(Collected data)
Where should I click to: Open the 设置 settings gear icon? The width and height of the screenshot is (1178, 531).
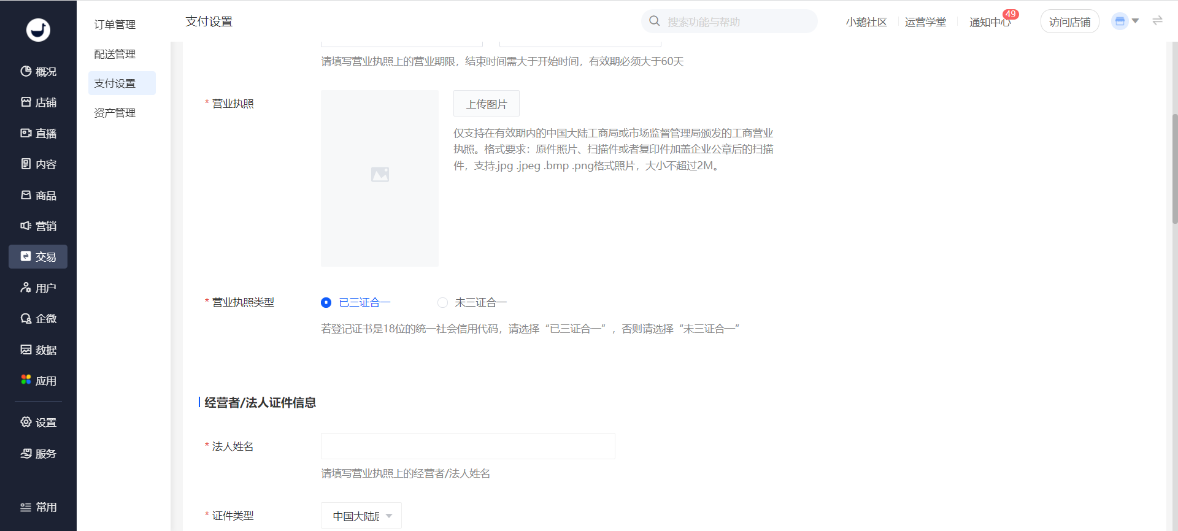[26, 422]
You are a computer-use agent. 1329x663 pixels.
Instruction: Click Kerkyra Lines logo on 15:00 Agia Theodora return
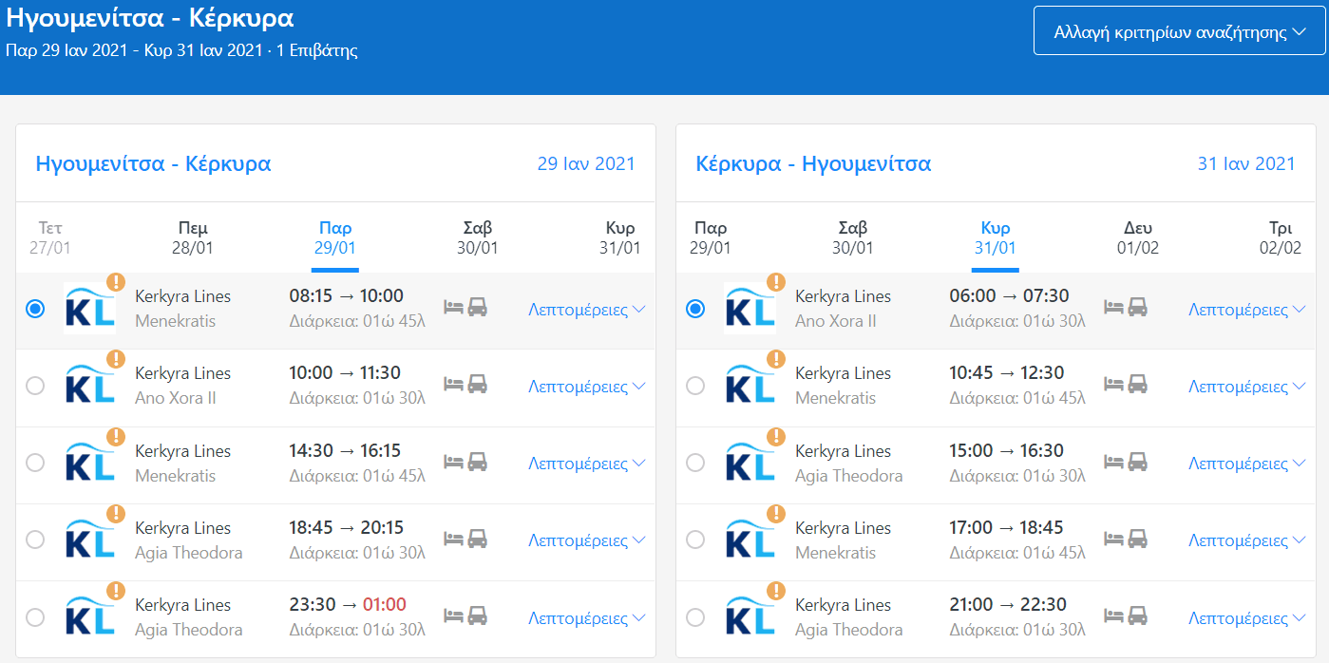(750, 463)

• REQUIRED ACTION:
Could the entries above be restated word for word, with the pictures left out?

• EXERCISE RESULT:
Where should I click to: Open the 设置 settings gear icon? The width and height of the screenshot is (1178, 531).
[26, 422]
You are a computer-use agent. 1329x663 pixels.
Instruction: Click Kerkyra Lines logo on 15:00 Agia Theodora return
(750, 463)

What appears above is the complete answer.